Insertions & Deletions

Insertion at Index

function insert(A, n, i, x):
    for j = n-1 downto i:
        A[j+1] = A[j]
    A[i] = x
    n = n + 1
  • Shifts all elements right of index i (worst-case O(n) when inserting at the beginning).

Deletion

function delete(A, n, i):
    for j = i to n-2:
        A[j] = A[j+1]
    n = n - 1
  • Shifts all subsequent elements left; may leave garbage at the tail if unmanaged.

Insert at position k by shifting right

// assume capacity available; n is logical length
for (int i = n; i > k; --i) A[i] = A[i-1];
A[k] = value; n++;

Complexity

  • Indexing and updates are O(1) due to fixed-stride addressing.

  • Insert/delete in the middle are O(n) because elements must shift.

  • Whole-array traversals are Θ(n).

Costs at a glance

  • access by index: O(1)

  • insert/delete at middle: O(n) due to shift

  • append to dynamic array: amortized O(1); worst-case O(n) on resize

Space & Cache Behavior

  • Contiguous layout: high spatial locality (CPU prefetch friendly).

  • Fixed capacity: no resizing; use dynamic array for expansion.

  • Homogeneous type: simplifies index arithmetic, supports SIMD/vectorization.

PropertyAdvantageDisadvantage
Fixed contiguous memoryCache-efficientHard to grow dynamically
Constant-time indexingIdeal for random accessNot for insertion-heavy workloads
Homogeneous typingOptimized operationsRestricts flexibility

Variants

  • Static arrays (fixed capacity) vs dynamic arrays (resizable with reallocation and copy).

  • Multidimensional arrays with row-major or column-major layout (see also dedicated note).

Row vs Column major

Row-major (C/C++/Rust) favors row scans; column-major (Fortran/Julia) favors column scans. Structure loops to match memory layout.


Examples

Forward traversal

for i in 0..n-1:
    print(A[i])

Reverse in-place

function reverse(A, n):
    left = 0
    right = n - 1
    while left < right:
        swap(A[left], A[right])
        left = left + 1
        right = right - 1

When to Use

  • When predictable indexing and dense iteration matter.

  • For numerical data, buffers, and lookup tables.

  • As a foundation for higher-level abstractions like stacks, queues, and dynamic arrays.


Pitfalls

Common pitfalls

  • off-by-one bounds

  • mid-inserts are expensive (consider gap buffers/deques for editors)

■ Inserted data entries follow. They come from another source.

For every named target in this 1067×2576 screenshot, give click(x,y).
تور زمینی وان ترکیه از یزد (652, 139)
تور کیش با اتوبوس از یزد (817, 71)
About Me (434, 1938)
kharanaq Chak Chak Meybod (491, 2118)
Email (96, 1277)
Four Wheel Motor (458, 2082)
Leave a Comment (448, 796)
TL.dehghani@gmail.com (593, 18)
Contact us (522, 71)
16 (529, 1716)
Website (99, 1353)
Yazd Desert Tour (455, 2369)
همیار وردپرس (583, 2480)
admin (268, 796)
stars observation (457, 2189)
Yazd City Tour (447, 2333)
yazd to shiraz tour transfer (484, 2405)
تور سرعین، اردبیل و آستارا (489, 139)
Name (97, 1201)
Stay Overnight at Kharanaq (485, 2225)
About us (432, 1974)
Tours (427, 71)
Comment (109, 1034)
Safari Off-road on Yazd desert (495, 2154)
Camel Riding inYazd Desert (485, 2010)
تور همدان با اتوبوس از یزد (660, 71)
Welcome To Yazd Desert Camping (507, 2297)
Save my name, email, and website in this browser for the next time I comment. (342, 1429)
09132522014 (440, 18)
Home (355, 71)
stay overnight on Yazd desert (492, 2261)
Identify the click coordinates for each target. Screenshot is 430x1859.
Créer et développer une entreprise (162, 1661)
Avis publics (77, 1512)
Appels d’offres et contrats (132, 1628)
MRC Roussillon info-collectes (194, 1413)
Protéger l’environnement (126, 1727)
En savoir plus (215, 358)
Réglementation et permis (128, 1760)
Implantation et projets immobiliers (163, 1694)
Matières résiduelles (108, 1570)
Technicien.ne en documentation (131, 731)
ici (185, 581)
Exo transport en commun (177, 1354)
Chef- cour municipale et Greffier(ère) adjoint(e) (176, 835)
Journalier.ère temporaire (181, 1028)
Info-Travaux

  • iterator invalidation after dynamic array reallocation

Warning

Out-of-bounds access: causes undefined behavior or exception.
Uninitialized slots: reading before assignment yields garbage or crash.
Sentinel misuse: some algorithms (like linear search) rely on artificial “end markers” that break with unbounded arrays.
Off-by-one errors: common in reverse loops or when mixing inclusive/exclusive ranges.

Tip

For safety, many modern languages (e.g., Rust, Swift) perform automatic bounds checking or provide slicing abstractions.